Output the stretch of records from the line containing "You are a computer-use agent." through the line containing "(x=484, y=450)" as a Markdown table with columns Row and Line, omitting blank lines and leaving out the pictures.

- **Data shown**:
# # # # #
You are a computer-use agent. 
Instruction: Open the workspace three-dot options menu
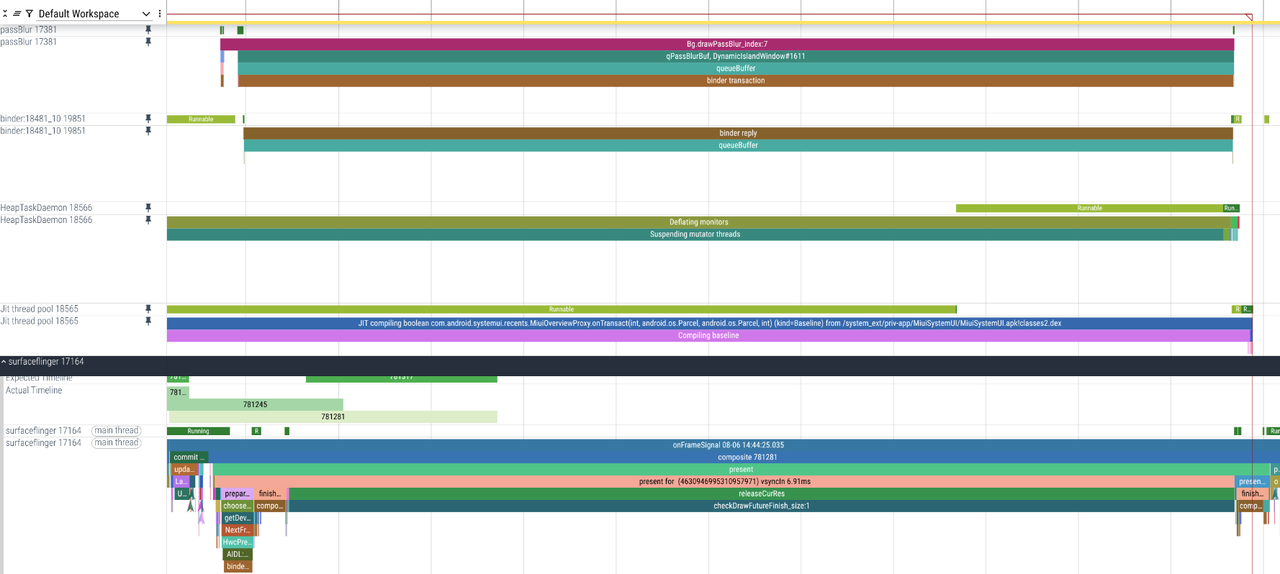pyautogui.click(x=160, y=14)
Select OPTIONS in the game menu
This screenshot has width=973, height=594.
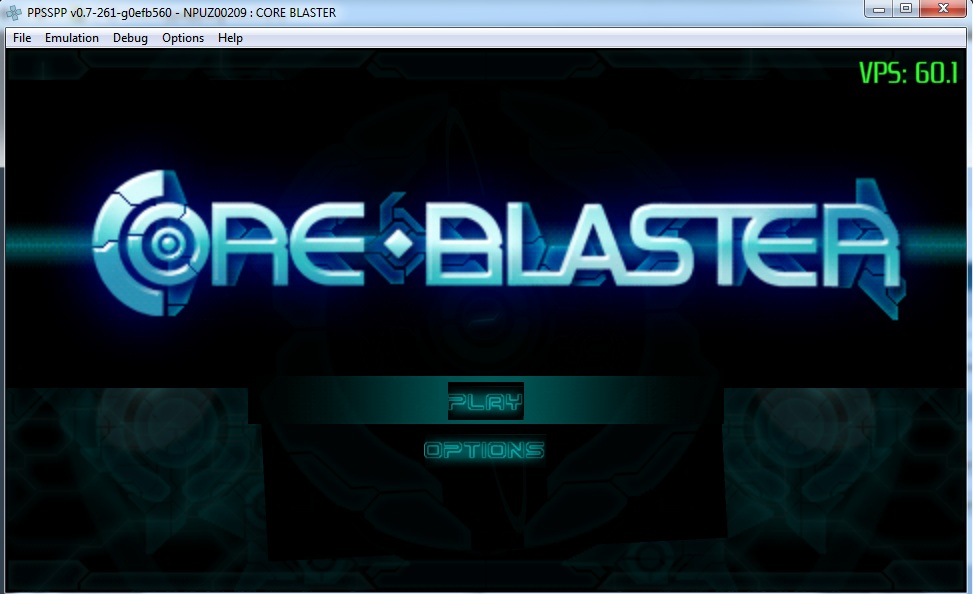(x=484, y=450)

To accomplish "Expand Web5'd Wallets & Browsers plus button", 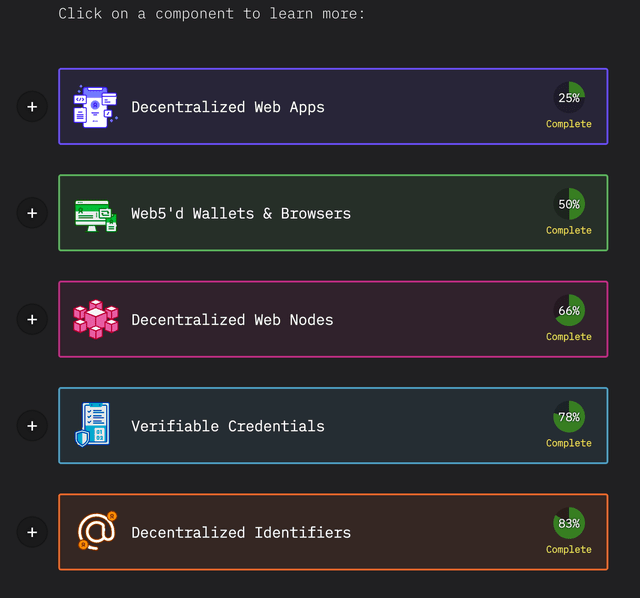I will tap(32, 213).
# # # # #
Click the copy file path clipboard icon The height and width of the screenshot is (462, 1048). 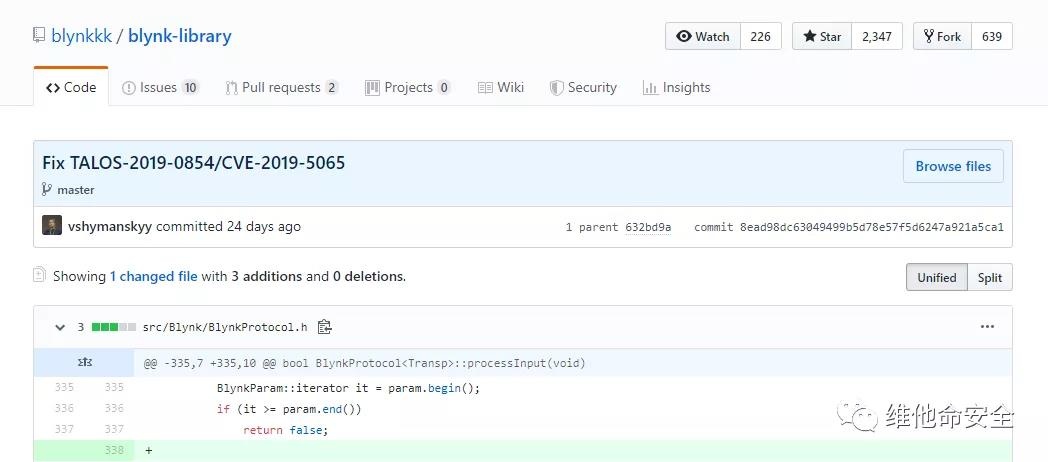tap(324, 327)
# # # # #
- **Finished answer**:
| Row | Line |
|---|---|
| 1 | You are a computer-use agent.  |
| 2 | Instruction: Open the workspace three-dot options menu |
| 3 | pyautogui.click(x=160, y=14) |
| 4 | Select OPTIONS in the game menu |
| 5 | This screenshot has width=973, height=594. |
| 6 | (x=484, y=450) |